Researchers at the Mount Sinai School of Medicine and collaborating institutions have discovered a way that mutations in a gene called LRRK2 may cause the most common inherited form of Parkinson's disease. The study, published online on March 1, 2011, in the journal PLoS ONE, shows that upon specific modification called phosphorylation, LRRK2 protein binds to a family of proteins called 14-3-3, which has a regulatory function inside cells. When there is a mutation in LRRK2, 14-3-3 is impaired, leading to Parkinson's. This finding explains how mutations lead to the development of Parkinson's, providing a new diagnostic and drug target for the disease. Using one-of-a-kind mouse models developed at the Mount Sinai School of Medicine, Dr. Zhenyu Yue, Associate Professor of Neurology and Neuroscience, and his colleagues, found that several common Parkinson's disease mutations—including one called G2019S—disturb the specific phosphorylation of LRRK2. This impairs 14-3-3 binding to varying degrees, depending on the type of mutation. "We knew that the LRRK2 mutation triggers a cellular response resulting in Parkinson's disease, but we did not know what processes the mutation disrupted," said Dr. Yue. "Now that we know that phosphorylation is disturbed, causing 14-3-3 binding to be impaired, we have a new idea for diagnostic analysis and a new target for drug development." Dr. Yue's team also identified a potential enzyme called protein kinase A (PKA), responsible for the phosphorylation of LRRK2. Although the exact cellular functions disrupted by these changes are unclear, the study provides a starting point for understanding brain signaling that contributes to the disease.

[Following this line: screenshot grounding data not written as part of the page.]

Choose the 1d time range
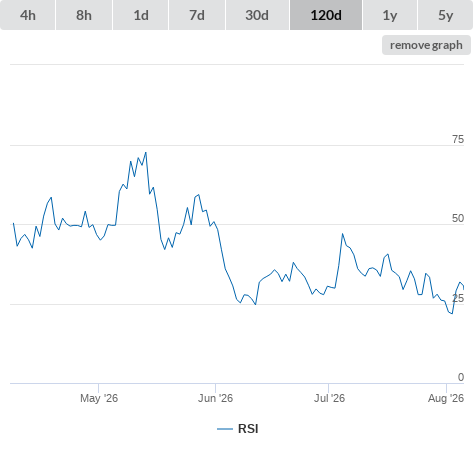This screenshot has height=455, width=474. coord(141,15)
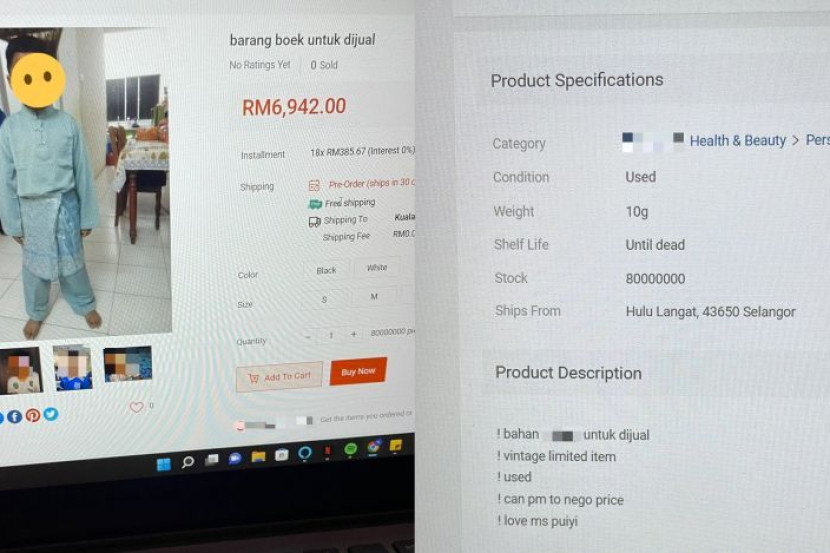
Task: Share listing on Pinterest icon
Action: pyautogui.click(x=33, y=415)
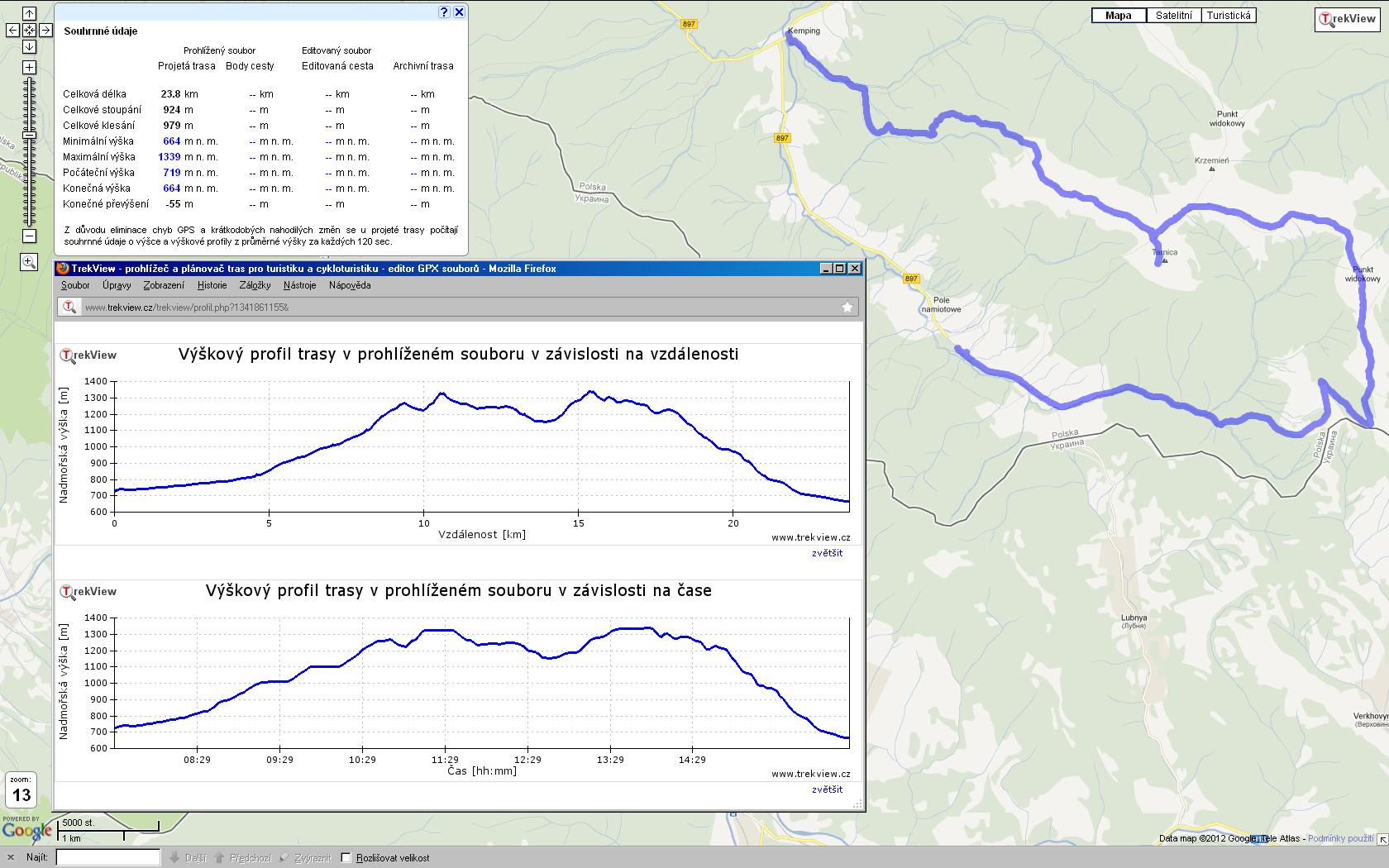Click zvětšit link under the distance profile
The width and height of the screenshot is (1389, 868).
pos(827,553)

Potential Non-Insulin Treatment of Type 1 Diabetes Investigated

Researchers at the University of Texas Southwestern Medical Center have discovered a hormone pathway that potentially could lead to new ways of treating type 1 diabetes independent of insulin, long thought to be the sole regulator of carbohydrates in the liver. Results of this new study are published in the March 25, 2011 issue of Science. Another hormone, fibroblast growth factor 19 (FGF19), has insulin-like characteristics beyond its role in bile acid synthesis. Unlike insulin, however, FGF19 does not cause excess glucose to turn to fat, suggesting that its activation could lead to new treatments for diabetes or obesity. “The fundamental discovery is that there is a pathway that exists that is required for the body, after a meal, to store glucose in the liver and drive protein synthesis. That pathway is independent of insulin,” said Dr. David Mangelsdorf, chairman of pharmacology at UT Southwestern. Naturally elevating this pathway, therefore, could lead to new diabetes treatments outside of insulin therapy. The standard treatment for type 1 diabetes, which affects about 1 million people in the U.S., involves taking insulin multiple times a day to metabolize blood sugar. Dr. Mangelsdorf and Dr. Steven Kliewer, professor of molecular biology and pharmacology at UT Southwestern, are co-senior authors of the study. Dr. Kliewer has been studying the hormone FGF19 since he discovered its involvement in metabolism about eight years ago. Fibroblast growth factors control nutrient metabolism and are released upon bile acid uptake into the small intestine. Bile acids, produced by the liver, break down fats in the body. In this work, researchers studied mice lacking FGF15 – the rodent FGF19 hormone equivalent. These mice, after eating, could not properly maintain blood concentrations of glucose and normal amounts of liver glycogen.